Background: Fetuin-A (alpha2-Heremans Schmid glycoprotein) has recently been identified as a circulating inhibitor of calcification and is regulated as a negative acute phase protein. However, its relationships with cardiac valvular calcification and atherosclerosis and outcome have not been evaluated in peritoneal dialysis (PD) patients.
Method: We performed a prospective follow-up study in 238 PD patients with echocardiography done at baseline to detect cardiac valvular calcification and biochemical analysis performed for serum fetuin-A, albumin and C-reactive protein (CRP).

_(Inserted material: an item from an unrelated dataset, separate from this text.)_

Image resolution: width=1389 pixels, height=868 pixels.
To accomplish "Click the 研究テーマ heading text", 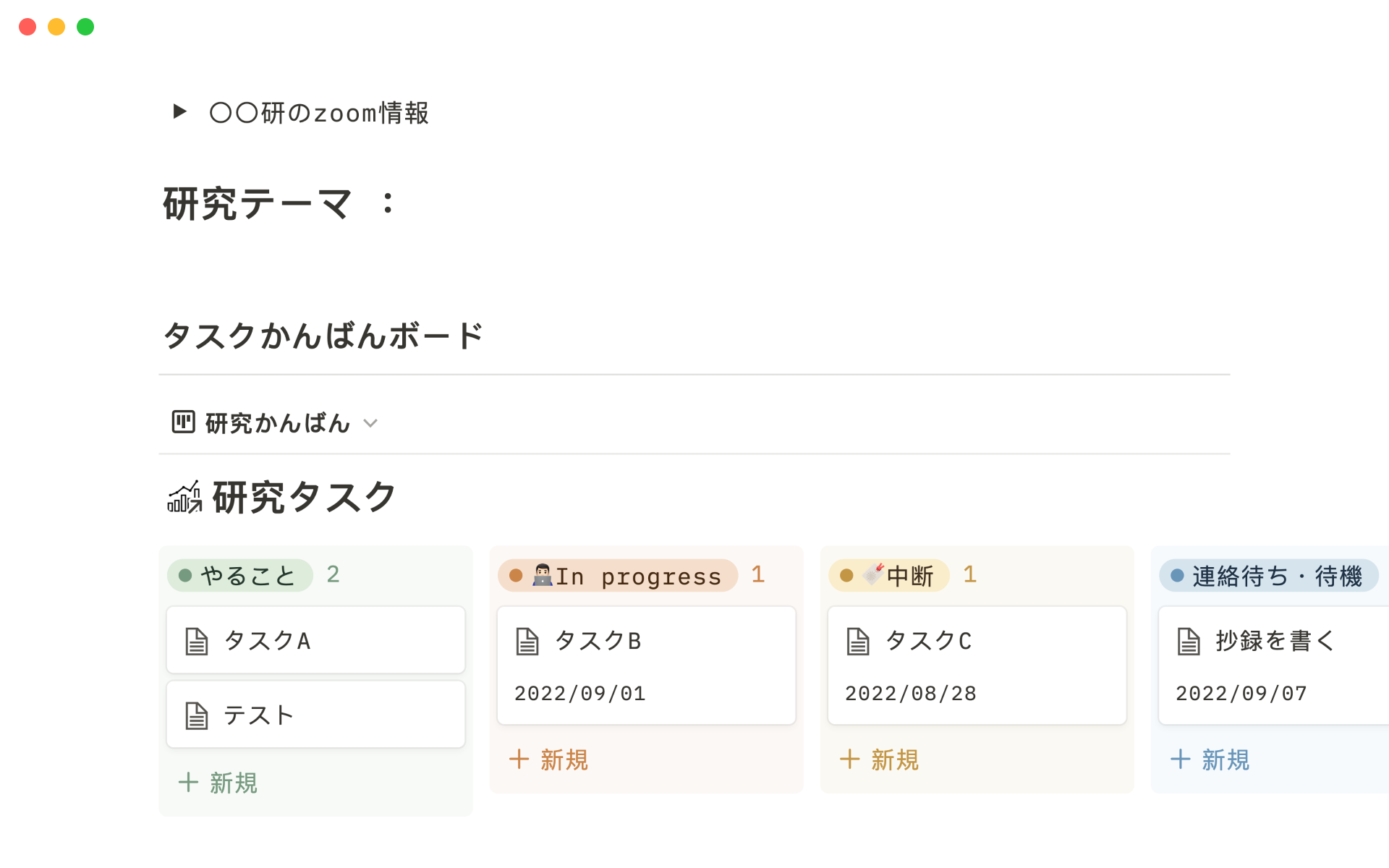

Results: Baseline serum fetuin-A concentration was (mean+/-SD) 0.309+/-0.068 g/l (normal range 0.4-0.95). Across the three tertiles of increasing serum fetuin-A, a significant trend effect was observed for age (P = 0.023), diabetes (P = 0.008), background atherosclerotic vascular disease (P = 0.010), cardiac valvular calcification (P = 0.002), serum albumin (P<0.001), subjective global assessment (P = 0.005) and CRP (P<0.001). Adjusting for CRP and calcium x phosphorus product, every 0.01 g/l increase in serum fetuin-A remained independently associated with a 6% decrease in the risk of valvular calcification (95% confidence intervals, 0.90-0.99; P = 0.028). Furthermore, serum fetuin-A showed a significant decrease across the four groups of patients with increasing components of the malnutrition, inflammation, atherosclerosis/calcification (MIAC) syndrome (P<0.001) and was the lowest among patients with all components of the MIAC syndrome (0.263+/-0.055 g/l) and highest among those who do not have the MIAC syndrome at all (0.338+/-0.063 g/l). Lower serum fetuin-A was associated with greater all-cause mortality (P = 0.0011) and fatal and non-fatal cardiovascular events (P = 0.0017), but its significance was lost when atherosclerotic vascular disease, valvular calcification, inflammation and malnutrition were included in the model.
Conclusions: Serum fetuin-A showed important associations with valvular calcification, atherosclerosis, malnutrition and inflammation, and was linked to mortality and cardiovascular events in PD patients via its close relationships with the MIAC syndrome.